APFS Date-Added Decoder
This script decodes the date-added timestamps present in the internal $Catalog file created by EnCase for APFS volumes.
The $Catalog file is a collection of APFS directory-entry records each having a key (j_drec_hashed_key_t) and some data (j_drec_val_t).
The 64-bit date-added timestamp represents the time the directory-entry was added to the directory. It follows the 64-bit inode number of the associated file/folder in the j_drec_val_t structure, which is always 18-bytes in length. The timestamp represents the date-added as the number of nanoseconds since 1st January 1970, i.e., the UNIX epoch.
The script will target the records belonging to blue-checked entries in the current view. Alternatively, the record of the entry that is currently highlighted.

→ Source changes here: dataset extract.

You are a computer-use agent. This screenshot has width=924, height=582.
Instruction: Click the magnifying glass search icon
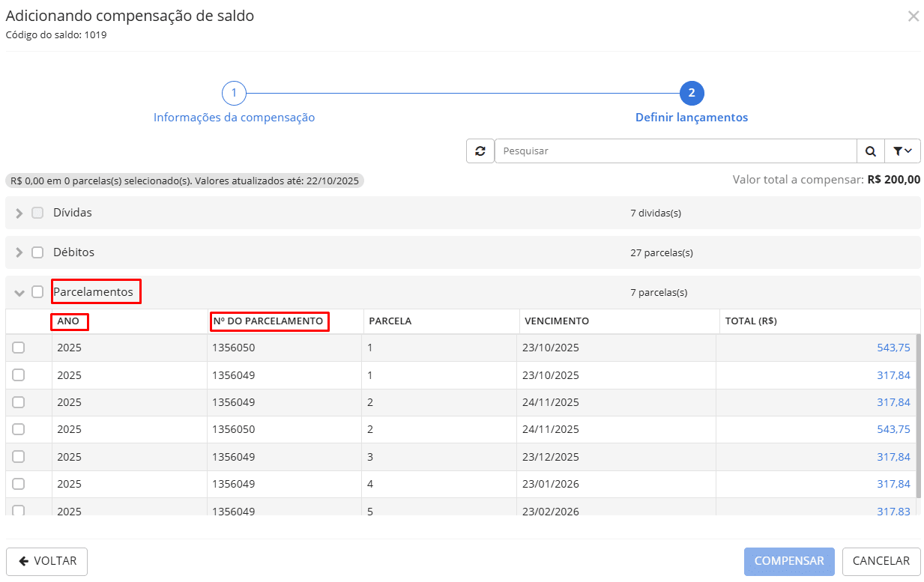pyautogui.click(x=870, y=151)
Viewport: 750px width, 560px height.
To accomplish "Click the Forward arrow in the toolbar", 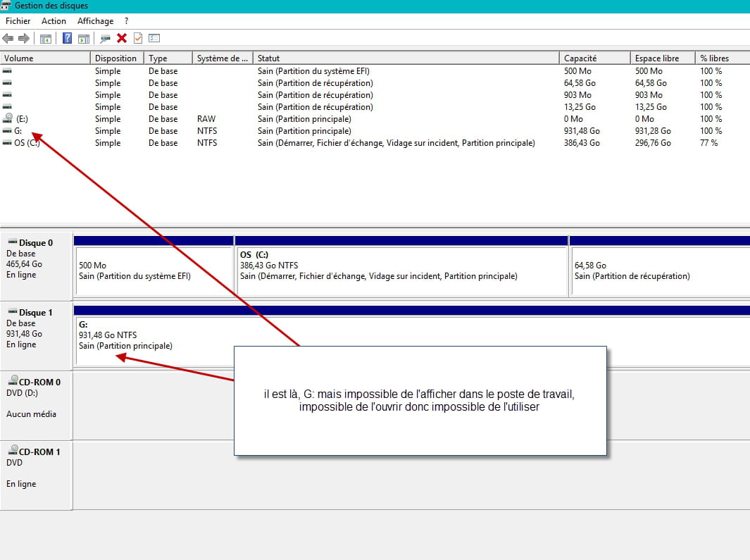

The structure of the records in the Catalog file is not always consistent, so the script uses keyword-searching to find each one.
This should work reasonably well provided that each record's key and data is adjacent. Whilst this tends to be the case, it's not always guaranteed - the key and data are rarely stored together on disk.
A copy of each $Catalog file will be cached in RAM the first time it's processed. This improves performance considerably, particularly when locating directory-entry records from the same volume. That said, the examiner should avoid running the script across a large number of APFS volumes simultaneously.
The script uses a .NET DLL to calculate a 22-bit hash based on the inverted CRC-32C of the target file/folder's name as a UTF-32 string.
This hash forms part of the j_drec_hashed_key_t structure; it is used to generate a binary search-term that will exactly match the parent inode-number, hash and name-length (22 and 10-bits respectively), name, and target inode-number of the target record.
On non-case-sensitive APFS volumes, the name of each file/folder is folded to lower-case before being hashed. The script accounts for this automatically by reading the relevant flag from each volume superblock.
The script is unable parse snapshot-volumes because EnCase does not include the volume superblock in its output.
Output is via the console window and bookmarks. The latter will consist of one bookmark for the target file/folder and another for the directory-record that's been decoded.